Hace un tiempo me interesé bastante por este tema y había oído hablar de Ionic Framework, ‘cotilleándolo’ descubrí que tenía buena pinta, así que decidí probarlo.

Ionic es un framework opensource basado en HTML5, CSS y Javascript, construido con Sass y optimizado con AngularJS. Muy orientado al rendimiento, mínimo de manipulación DOM y no utiliza jQuery.

– Implementa el patrón MVC de AngularJS para dividir las capas de la aplicación, haciendo uso de las buenas prácticas.
– Se puede ejecutar a través de Apache Cordova, PhoneGap o Trigger.io.
– Modelado como los desarrollos nativos SDK para móviles fácilmente comprensible para desarrolladores en iOS o Android.
– Buen diseño. Simple y funcional, con gran cantidad de componentes para dispositivos móviles, tipografías y elementos interactivos.
– La interfaz emula casi a la perfección una aplicación nativa y si ves la aplicación desde un navegador web, los componentes no cambian ni pierden calidad sin importar la resolución.
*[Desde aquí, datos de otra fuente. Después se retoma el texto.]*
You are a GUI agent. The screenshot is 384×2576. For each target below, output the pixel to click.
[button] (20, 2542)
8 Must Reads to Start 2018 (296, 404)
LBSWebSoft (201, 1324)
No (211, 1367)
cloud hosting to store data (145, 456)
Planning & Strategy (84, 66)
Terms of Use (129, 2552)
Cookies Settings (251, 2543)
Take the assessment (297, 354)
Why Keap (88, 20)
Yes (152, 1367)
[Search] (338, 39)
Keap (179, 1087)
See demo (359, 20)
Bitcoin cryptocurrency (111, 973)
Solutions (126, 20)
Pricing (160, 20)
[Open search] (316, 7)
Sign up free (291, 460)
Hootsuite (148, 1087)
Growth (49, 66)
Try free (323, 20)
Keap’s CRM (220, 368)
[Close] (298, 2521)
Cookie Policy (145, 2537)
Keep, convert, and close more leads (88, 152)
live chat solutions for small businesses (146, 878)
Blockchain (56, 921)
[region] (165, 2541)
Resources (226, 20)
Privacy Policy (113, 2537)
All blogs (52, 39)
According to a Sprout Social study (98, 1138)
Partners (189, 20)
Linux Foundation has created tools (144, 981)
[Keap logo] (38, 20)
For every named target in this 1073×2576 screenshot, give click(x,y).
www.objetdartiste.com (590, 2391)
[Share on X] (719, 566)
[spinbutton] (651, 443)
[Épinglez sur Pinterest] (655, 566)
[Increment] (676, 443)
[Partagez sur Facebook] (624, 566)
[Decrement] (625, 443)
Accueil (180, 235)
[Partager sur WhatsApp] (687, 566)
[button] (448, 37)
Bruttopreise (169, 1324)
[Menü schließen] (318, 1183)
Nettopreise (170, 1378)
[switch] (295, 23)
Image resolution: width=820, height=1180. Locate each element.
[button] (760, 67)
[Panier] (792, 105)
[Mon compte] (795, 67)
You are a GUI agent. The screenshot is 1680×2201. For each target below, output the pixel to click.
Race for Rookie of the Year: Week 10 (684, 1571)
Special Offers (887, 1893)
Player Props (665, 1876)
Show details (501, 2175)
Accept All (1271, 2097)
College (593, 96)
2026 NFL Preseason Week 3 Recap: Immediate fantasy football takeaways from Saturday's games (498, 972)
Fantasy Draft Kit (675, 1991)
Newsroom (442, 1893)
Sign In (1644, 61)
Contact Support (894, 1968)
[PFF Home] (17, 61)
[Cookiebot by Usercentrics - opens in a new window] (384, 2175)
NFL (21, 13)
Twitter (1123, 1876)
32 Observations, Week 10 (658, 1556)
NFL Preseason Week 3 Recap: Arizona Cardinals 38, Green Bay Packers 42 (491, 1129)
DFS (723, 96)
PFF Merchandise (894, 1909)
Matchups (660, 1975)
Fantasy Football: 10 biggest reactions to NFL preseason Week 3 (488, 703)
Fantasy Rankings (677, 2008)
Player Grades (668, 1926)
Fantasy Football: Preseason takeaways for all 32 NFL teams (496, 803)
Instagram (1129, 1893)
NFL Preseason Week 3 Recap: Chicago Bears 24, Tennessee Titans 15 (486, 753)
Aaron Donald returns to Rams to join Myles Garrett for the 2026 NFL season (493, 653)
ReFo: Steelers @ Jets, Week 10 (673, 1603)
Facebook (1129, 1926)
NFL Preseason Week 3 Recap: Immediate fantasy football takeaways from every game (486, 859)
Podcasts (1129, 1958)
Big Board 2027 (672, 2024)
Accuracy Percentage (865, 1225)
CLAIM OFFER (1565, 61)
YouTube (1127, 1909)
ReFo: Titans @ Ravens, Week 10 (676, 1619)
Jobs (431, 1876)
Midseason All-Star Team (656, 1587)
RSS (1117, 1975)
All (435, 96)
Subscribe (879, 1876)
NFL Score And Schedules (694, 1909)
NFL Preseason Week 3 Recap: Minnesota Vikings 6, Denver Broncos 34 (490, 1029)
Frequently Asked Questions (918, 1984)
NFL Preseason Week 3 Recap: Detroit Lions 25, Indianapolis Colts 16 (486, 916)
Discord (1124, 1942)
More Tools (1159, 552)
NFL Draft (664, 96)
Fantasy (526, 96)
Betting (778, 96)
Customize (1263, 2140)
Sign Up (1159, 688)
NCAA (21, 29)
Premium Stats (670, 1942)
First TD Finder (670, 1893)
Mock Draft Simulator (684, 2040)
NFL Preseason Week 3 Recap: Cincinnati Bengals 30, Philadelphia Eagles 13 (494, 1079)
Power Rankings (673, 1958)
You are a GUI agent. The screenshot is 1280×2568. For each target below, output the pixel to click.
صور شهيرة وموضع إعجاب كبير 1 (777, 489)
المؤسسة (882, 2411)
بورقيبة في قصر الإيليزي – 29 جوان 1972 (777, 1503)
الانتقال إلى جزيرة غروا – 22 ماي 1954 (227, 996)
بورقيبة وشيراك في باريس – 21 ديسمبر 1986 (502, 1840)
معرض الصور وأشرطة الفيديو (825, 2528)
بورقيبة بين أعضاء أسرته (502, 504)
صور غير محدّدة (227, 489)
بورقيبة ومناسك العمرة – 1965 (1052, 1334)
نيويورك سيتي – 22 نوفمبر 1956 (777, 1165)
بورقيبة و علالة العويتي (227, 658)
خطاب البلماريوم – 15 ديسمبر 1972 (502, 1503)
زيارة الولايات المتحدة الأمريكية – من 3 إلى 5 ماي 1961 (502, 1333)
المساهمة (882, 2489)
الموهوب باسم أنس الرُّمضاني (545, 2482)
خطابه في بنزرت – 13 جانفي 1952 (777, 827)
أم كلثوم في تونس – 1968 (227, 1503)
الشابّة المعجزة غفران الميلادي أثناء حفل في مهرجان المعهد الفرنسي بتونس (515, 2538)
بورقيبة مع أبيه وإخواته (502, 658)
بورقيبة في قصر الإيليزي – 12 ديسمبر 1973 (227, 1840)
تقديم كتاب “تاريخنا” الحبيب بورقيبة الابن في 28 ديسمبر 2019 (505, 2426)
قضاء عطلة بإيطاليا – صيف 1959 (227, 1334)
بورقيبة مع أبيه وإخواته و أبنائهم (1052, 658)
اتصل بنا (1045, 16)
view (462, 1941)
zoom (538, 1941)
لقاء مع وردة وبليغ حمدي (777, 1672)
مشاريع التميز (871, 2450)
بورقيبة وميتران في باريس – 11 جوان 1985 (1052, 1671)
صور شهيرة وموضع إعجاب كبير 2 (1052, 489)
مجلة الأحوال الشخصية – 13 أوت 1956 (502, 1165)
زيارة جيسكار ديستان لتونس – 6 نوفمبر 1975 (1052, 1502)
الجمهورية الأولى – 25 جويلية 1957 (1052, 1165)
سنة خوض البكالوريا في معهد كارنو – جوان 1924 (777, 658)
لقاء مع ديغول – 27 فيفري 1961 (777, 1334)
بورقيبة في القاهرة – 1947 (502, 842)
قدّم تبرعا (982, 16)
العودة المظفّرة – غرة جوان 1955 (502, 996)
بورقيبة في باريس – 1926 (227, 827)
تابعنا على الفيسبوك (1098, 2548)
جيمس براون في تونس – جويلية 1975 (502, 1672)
La verdad es que lo recomiendo 100%, tiene un código muy claro y sencillo. Para empezar a probar tienes muchos ejemplos en la documentación oficial de Ionic.

Para los más vagos hay un entorno gráfico con el que crear aplicaciones basadas en este framework, Ionic Creator, no lo he probado pero facilitará todavía más el desarrollo.